PASSAGE PROVIDED:
Your boss is actually correct. At times you would work hand-in-hand with the sys admin when applying patches or to fix an emergency, but never inside the server room.

A sys admin migrating code into production seems a little suspect, however. Production is usually its own department, with separate support and administrative groups. The development DBA hands off scripts to a production DBA (after it has gone through Change Management) to be executed on the production server(s).

The amount of documentation that is produced by these separate entities would overwhelm a single person or group who is already responsible for development.

This is the way that many medium-sized IT deparments work. My current client has about 120 people in the IT department and they use this method. Larger departments may have even more layers of infrastructure separating the development DBA and the production systems.

>Hi! I just had a discussion with my boss and he thinks that a DBA (see
>bellow) should not have access to the server room, he thinks also that all
>Service packs and patches on the MS SQL 2000 application side should be done
>by Sys admin, and even more that the Sys Admin are transfering the schema of
>a database from test environment to production mode. Me I don't think that
>way but I would like some comments.

DATA EXTRACT:

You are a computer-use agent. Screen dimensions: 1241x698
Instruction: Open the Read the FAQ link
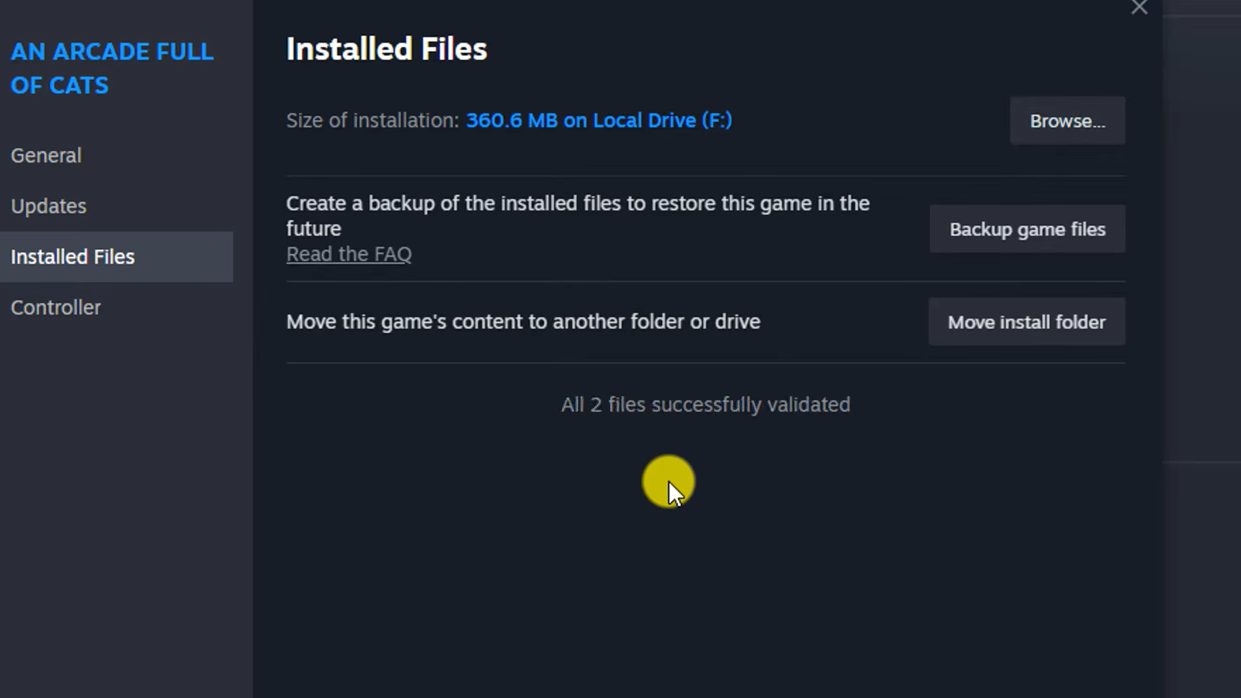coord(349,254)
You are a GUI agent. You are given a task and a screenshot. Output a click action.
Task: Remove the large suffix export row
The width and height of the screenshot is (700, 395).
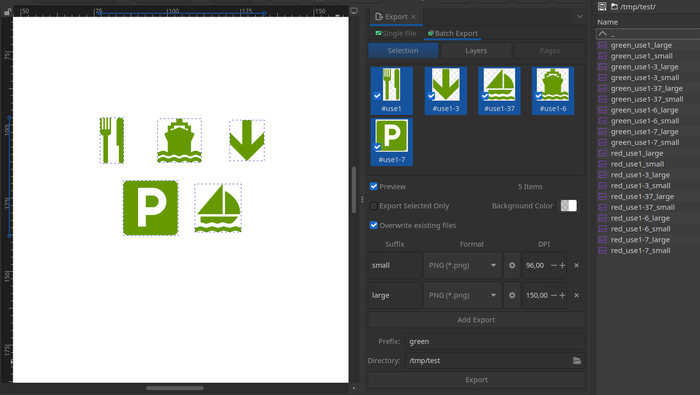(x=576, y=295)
...
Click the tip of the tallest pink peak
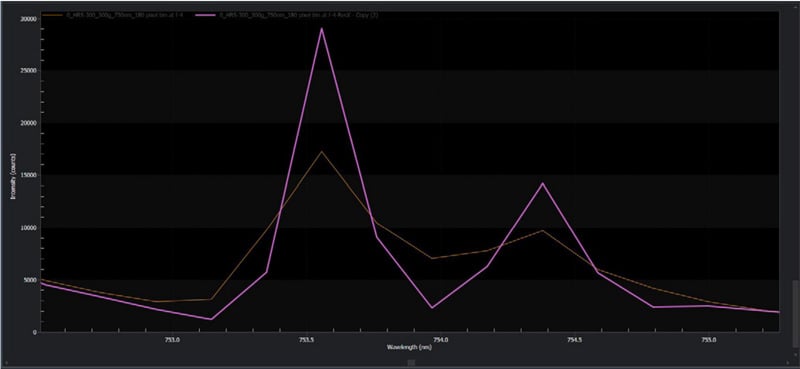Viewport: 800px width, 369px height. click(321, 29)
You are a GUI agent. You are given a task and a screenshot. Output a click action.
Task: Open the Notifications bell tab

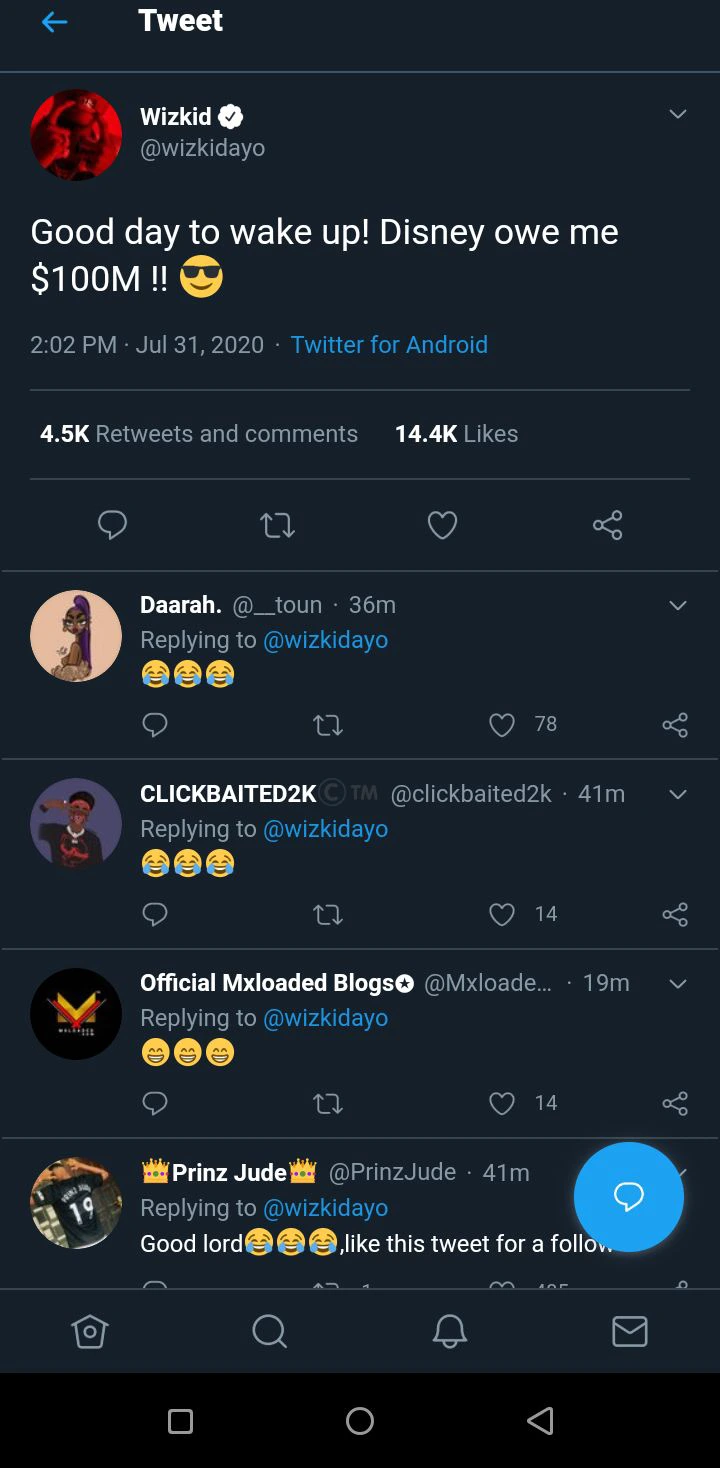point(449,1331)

CHALLENGES:
[A] Answer the following from the passage on DBA duties:
(i) To whom does the development DBA hand off scripts for execution on the production servers?
(ii) Roughly how many people work in the IT department of the writer's current client?
(iii) In the quoted message, who does the boss believe should apply service packs and patches on the MS SQL 2000 application side?
[B] Write what comes next in the passage on DBA duties, picking up after its final sentence.

RESULTS FOR THE EXERCISE:
[A]
(i) A production DBA, after the scripts have gone through Change Management.
(ii) About 120 people.
(iii) The sys admin.

[B]
>
>Thanks Joel
>
>Here my boss statement:
>Developer/DBA takes care of the data-model and programs; this does not
>require physical access.
>
>In large installations there is DBA who does not program / develop but works
>on db optimization (part of Sys. Admin group.)
>
>Sys. Admins apply patches to all products and in addition move programs/new
>data schemas to production from development / QA environments
>
>In proper environment; Developers have no “programming” access to production
>systems – in emergency they are issued “special access” by Sys. Admins.